Die älteren Teilnehmerinnen und Teilnehmer der Runde zeigten sich vor allem vom Wegbrechen der sozialen Kontakte, besonders zu Kindern und Enkelkindern, betroffen. „Mein Terminkalender war plötzlich leer. Das war angenehm aber auch beängstigend“, meinte einer. Die Kompensationsstrategien ähnelten sich: Viel draußen sein, viel mit dem Rad fahren.

Eine Mutter berichtete von den Konfliktpotenzialen, die der Stillstand mit sich brachte: Die ältere Tochter wollte den ganzen Tag Netflix schauen, während die jüngste die Internet-Bandbreite für das Lernen zuhause per Videokonferenz brauchte.

Als Dozentin erlebte sie außerdem die Herausforderung, sich plötzlich mit den digitalen Medien auseinandersetzen zu müssen – und die Ungleichheit, die damit verbunden ist. Denn nicht alle Familien hätten Zugang zu der Technik, weshalb Corona die Kluft zwischen den unterschiedlichen Bildungschancen vergrößert habe, wie sie erklärte.

So führten die individuellen Erfahrungen zu einer Diskussion über die allgemeinen, gesellschaftlichen Folgen. Dass Angehörige sich von ihren Verstorbenen nicht verabschieden konnten, beschäftigte zum Beispiel eine Teilnehmerin besonders. Damit stand dann das Thema im Raum, ob die Kirchen in der Corona-Zeit präsent genug waren oder wie andere Institutionen durch die Umstände in ihren Handlungsmöglichkeiten ausgeschaltet wurden. Der Bogen spannte sich dabei bis zur Frage, was Gottvertrauen eigentlich sei.

Gottvertrauen bedeute ein Leben im Geborgensein, egal was passiere, erklärte Kempter. Das sei aber nicht als Aufforderung zum Nichtstun zu verstehen. Vielmehr ist laut dem Pfarrer Gottvertrauen die Basis, um das Nötige in Gelassenheit und ohne Panik zu tun.

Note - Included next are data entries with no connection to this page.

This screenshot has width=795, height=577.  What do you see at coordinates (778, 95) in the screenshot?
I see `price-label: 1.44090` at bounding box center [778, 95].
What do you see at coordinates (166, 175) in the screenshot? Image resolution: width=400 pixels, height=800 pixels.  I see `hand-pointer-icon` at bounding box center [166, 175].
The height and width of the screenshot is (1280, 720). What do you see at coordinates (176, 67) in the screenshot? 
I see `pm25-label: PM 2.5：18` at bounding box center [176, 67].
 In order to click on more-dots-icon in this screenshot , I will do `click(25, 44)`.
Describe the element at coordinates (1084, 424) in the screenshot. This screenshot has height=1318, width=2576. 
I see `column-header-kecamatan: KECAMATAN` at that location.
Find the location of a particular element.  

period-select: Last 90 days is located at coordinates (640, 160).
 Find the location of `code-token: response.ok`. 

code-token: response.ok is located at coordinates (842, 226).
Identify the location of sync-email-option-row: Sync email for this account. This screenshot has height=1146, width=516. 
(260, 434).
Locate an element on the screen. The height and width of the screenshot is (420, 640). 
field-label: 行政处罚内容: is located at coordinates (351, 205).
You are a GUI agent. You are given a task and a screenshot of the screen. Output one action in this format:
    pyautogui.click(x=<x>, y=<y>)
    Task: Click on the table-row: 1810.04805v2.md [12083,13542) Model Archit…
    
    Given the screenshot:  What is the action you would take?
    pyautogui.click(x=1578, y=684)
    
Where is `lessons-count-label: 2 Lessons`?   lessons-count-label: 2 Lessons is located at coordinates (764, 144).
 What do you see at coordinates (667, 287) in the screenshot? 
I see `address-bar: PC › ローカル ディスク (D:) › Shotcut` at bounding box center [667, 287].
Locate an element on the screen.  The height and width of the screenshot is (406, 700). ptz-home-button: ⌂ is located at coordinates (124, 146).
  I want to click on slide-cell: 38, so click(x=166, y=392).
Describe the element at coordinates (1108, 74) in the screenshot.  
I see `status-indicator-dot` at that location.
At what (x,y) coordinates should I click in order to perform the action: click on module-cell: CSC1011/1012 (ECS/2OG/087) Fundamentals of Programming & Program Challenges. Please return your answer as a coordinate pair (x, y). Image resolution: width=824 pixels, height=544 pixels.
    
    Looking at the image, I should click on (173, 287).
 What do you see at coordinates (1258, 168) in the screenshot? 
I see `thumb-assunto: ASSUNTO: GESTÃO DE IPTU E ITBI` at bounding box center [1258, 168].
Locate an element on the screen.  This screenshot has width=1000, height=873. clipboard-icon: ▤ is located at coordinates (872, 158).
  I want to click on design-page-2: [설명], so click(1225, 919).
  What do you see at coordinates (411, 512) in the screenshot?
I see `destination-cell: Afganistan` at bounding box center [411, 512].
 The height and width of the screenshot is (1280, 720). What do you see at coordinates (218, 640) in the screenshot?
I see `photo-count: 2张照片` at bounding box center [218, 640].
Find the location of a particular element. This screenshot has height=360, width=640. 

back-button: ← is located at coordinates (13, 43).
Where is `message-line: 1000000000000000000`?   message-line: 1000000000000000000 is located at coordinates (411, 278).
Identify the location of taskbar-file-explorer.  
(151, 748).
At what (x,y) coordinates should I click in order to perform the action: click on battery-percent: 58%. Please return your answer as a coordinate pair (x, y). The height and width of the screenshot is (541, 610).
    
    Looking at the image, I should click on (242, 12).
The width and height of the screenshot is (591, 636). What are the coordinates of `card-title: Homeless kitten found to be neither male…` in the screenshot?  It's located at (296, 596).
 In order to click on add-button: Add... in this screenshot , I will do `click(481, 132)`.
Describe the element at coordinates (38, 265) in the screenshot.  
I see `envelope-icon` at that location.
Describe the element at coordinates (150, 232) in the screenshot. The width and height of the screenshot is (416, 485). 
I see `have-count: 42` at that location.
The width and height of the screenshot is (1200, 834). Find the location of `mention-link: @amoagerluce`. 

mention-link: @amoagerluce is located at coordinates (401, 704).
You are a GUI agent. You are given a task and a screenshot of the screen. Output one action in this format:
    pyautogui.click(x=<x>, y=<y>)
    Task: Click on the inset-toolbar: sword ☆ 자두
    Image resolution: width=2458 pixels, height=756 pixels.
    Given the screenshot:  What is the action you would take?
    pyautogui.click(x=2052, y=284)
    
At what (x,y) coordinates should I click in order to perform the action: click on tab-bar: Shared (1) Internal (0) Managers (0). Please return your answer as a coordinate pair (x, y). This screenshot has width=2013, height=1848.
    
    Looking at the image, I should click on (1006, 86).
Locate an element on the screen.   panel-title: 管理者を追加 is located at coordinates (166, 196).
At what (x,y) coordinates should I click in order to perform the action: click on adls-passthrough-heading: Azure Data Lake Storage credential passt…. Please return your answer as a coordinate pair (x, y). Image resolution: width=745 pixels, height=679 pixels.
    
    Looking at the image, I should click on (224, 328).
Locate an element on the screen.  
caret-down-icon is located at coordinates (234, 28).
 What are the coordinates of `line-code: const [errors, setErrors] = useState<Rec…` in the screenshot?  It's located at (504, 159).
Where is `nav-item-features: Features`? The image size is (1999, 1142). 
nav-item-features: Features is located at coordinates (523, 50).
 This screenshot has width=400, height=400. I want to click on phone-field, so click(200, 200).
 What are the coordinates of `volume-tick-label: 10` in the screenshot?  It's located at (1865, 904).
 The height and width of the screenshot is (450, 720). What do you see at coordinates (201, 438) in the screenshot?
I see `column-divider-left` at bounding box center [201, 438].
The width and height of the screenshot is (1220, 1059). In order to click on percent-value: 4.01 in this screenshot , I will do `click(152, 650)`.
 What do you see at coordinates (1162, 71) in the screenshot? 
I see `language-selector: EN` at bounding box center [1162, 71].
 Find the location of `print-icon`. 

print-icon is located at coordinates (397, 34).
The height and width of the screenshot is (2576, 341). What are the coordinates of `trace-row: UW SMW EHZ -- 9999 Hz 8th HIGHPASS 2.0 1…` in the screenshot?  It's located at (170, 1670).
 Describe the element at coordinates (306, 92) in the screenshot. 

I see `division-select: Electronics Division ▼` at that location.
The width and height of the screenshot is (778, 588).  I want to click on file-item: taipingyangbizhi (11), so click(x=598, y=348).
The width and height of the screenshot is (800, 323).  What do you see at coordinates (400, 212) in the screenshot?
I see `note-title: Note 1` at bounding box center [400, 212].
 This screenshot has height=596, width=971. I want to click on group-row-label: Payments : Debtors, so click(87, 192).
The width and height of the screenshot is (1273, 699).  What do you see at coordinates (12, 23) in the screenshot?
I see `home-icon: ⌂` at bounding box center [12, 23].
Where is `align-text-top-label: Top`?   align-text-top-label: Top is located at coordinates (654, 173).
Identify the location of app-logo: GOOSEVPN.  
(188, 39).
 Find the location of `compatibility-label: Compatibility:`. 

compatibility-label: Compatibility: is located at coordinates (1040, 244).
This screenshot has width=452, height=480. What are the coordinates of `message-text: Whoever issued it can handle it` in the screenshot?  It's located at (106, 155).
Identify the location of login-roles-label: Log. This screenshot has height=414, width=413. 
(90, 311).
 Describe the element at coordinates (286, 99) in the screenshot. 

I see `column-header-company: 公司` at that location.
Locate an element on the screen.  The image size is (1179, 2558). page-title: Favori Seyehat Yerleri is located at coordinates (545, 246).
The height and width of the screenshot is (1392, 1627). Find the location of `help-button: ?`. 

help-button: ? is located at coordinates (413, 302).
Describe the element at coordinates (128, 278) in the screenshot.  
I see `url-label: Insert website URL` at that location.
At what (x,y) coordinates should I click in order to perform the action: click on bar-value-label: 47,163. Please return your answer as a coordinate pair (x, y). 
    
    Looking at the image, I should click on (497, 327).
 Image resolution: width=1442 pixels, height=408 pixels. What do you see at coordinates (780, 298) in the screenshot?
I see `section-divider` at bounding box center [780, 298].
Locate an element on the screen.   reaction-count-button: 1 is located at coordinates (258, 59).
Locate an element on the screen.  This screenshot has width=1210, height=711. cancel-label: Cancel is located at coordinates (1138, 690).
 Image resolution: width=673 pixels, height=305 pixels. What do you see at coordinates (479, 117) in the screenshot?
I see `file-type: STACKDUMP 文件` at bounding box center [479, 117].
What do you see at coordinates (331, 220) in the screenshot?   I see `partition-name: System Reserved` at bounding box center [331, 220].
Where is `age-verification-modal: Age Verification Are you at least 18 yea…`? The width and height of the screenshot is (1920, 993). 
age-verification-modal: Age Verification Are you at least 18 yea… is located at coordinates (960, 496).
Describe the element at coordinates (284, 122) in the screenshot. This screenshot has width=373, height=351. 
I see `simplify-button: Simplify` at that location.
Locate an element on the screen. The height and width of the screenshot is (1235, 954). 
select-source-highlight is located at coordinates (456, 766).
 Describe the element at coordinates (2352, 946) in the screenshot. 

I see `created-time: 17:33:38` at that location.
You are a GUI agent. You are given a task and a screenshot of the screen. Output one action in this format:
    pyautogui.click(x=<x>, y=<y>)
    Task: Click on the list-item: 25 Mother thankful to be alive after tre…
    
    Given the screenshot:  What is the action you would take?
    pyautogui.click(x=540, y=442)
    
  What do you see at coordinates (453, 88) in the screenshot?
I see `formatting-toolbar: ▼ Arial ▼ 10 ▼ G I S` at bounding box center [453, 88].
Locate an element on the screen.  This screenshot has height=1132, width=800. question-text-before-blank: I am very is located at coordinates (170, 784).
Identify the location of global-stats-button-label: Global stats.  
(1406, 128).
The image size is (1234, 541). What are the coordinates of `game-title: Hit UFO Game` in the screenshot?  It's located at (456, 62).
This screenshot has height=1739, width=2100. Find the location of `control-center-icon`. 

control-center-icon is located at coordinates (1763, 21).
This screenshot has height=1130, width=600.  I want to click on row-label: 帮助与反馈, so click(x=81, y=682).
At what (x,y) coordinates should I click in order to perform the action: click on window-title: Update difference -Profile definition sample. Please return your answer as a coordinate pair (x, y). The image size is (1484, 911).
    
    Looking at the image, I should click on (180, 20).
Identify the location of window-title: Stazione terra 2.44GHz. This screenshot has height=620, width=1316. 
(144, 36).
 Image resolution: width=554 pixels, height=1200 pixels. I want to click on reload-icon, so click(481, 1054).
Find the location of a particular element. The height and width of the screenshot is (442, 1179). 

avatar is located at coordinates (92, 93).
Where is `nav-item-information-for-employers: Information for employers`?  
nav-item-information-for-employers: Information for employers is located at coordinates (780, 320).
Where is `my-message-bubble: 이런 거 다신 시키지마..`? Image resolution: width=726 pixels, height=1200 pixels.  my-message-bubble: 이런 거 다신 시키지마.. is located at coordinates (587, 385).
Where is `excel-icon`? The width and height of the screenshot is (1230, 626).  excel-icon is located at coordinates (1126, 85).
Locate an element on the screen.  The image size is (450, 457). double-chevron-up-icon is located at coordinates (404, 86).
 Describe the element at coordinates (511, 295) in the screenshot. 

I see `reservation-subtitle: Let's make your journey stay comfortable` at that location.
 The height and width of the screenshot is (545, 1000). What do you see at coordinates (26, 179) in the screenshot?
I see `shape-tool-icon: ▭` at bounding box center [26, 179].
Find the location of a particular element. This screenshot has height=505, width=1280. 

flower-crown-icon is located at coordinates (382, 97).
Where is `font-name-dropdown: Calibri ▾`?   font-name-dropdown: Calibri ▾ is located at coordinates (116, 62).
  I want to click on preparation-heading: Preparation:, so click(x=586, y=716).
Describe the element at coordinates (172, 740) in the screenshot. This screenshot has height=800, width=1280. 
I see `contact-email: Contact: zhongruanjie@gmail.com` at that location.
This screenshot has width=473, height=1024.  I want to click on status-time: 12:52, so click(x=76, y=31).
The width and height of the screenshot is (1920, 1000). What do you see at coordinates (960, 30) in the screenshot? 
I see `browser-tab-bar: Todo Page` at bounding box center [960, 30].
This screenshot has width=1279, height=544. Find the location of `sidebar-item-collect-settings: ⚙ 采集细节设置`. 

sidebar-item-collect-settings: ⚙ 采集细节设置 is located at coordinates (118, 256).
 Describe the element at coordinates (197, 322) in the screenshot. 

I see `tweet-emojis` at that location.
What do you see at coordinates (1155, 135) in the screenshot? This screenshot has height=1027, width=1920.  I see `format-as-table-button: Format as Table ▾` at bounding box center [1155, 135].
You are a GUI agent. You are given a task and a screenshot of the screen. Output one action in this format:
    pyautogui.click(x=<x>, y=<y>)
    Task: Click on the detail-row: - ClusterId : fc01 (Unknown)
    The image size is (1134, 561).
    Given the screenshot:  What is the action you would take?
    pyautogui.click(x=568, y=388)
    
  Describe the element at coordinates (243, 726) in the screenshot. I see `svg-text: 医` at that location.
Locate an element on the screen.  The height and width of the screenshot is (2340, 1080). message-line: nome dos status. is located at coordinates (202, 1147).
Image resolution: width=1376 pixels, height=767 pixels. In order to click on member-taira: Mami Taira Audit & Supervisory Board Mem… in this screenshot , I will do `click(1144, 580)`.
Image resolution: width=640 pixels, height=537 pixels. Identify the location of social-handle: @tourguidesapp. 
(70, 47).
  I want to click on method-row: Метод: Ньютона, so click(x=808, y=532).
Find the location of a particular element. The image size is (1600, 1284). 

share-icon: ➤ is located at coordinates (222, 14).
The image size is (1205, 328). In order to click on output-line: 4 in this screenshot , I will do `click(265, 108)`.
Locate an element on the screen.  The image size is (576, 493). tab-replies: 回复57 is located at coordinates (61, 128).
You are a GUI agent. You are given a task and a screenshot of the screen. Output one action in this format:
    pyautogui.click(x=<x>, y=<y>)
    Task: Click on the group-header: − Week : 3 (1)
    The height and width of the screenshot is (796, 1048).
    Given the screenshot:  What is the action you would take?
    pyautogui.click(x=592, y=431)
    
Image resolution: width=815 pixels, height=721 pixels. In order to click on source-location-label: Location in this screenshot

Und ohne Verschwörungstheorien: Zwei Teilnehmer erwähnten, dass sie Verschwörungstheorien im engeren Umfeld erleben mussten.

Generell stellten die Diskutierenden fest, dass die Lage unübersichtlicher geworden ist und sich die Gesellschaft weiter fragmentiert hat. Dennoch offenbarten einzelne Äußerungen auch ein gewisses Grundvertrauen.